I'm not sure specifically what you are asking for. Do you mean the binary representation (i.e. 00001000) of a number written into a string or converting the variable to a string (i.e. 8)? I'll assume you mean the first.
The easiest way to do this is to repeatedly test the least significant bit and shift the value to the right (>>). We can do this in for loop. However you will need to know how many bits you need to read. We can do this with sizeof.
int i = 15;
for (int b = 0; b < sizeof(i); ++b) {
uint8_t bit_value = (i & 0x1);
i >>= 1;
}
So how do we turn this iteration into a string? We need to construct the string in reverse. We know how many bits are needed, so we can create a string buffer accordingly with an extra byte for NULL termination.
char *buffer = calloc(sizeof(i) + 1, sizeof(char));
What this does is allocates memory that is sizeof(i) + 1 elements long where each element is sizeof(char), and then zero's each element. Now lets put the bits into the string.
for (int b = 0; b < sizeof(i); ++b) {
uint8_t bit_value = (i & 0x1);
size_t offset = sizeof(i) - 1 - b;
buffer[offset] = '0' + bit_value;
i >>= 1;
}
So what's happening here? In each pass we're calculating the offset in the buffer that we should be writing a value to, and then we're adding the ASCII value of 0 to bit_value as we write it into the buffer.
This code is untested and may have some issues, but that is left as an exercise to the reader.

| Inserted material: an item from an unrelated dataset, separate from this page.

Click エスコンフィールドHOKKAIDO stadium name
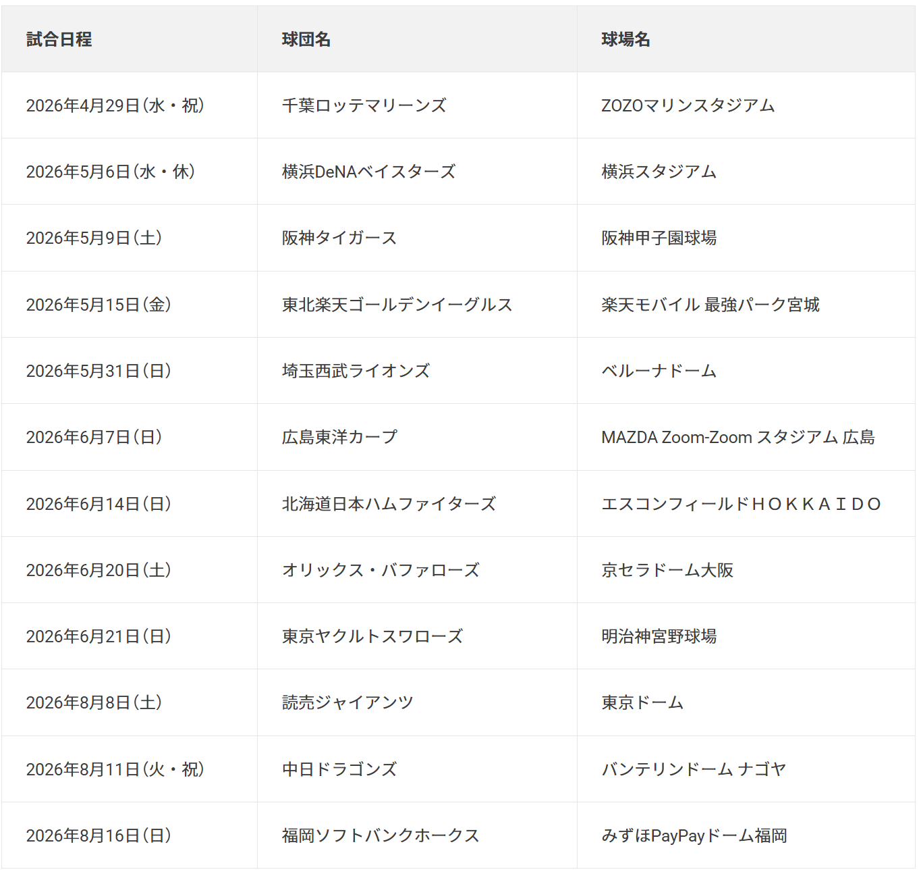Image resolution: width=921 pixels, height=878 pixels. tap(741, 504)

If you have any questions, let me know!
here is the whole code. It is supposed to work fine.
int i=0;
int A;//supposed entered by user
//calculating the value of i
while(A!=0)
{
A=A/2;
i++;
}
char* result=(char *)malloc(sizeof(char)*i);
i--;
while(A!=0)
{
result[i]='0'+(A%2);
A=A/2;
i--;
}
#include <stdio.h>
#include <stdlib.h>
#include <string.h>
#include <limits.h>
char *numToBinStr(int num){
static char bin[sizeof(int) * CHAR_BIT + 1];
char *p = &bin[sizeof(int) * CHAR_BIT];//p point to end
unsigned A = (unsigned)num;
do {
*--p = '0' + (A & 1);
A >>= 1;
}while(A > 0);//do-while for case value of A is 0
return p;
}
int main(void){
printf("%s\n", numToBinStr(6));
//To duplicate, if necessary
//char *bin = strdup(numToBinStr(6));
char *result = numToBinStr(6);
char *bin = malloc(strlen(result) + 1);
strcpy(bin, result);
printf("%s\n", bin);
free(bin);
return 0;
}
You could use these functions in <stdlib.h>:
itoa(); or sprintf()
The second link has some examples as well.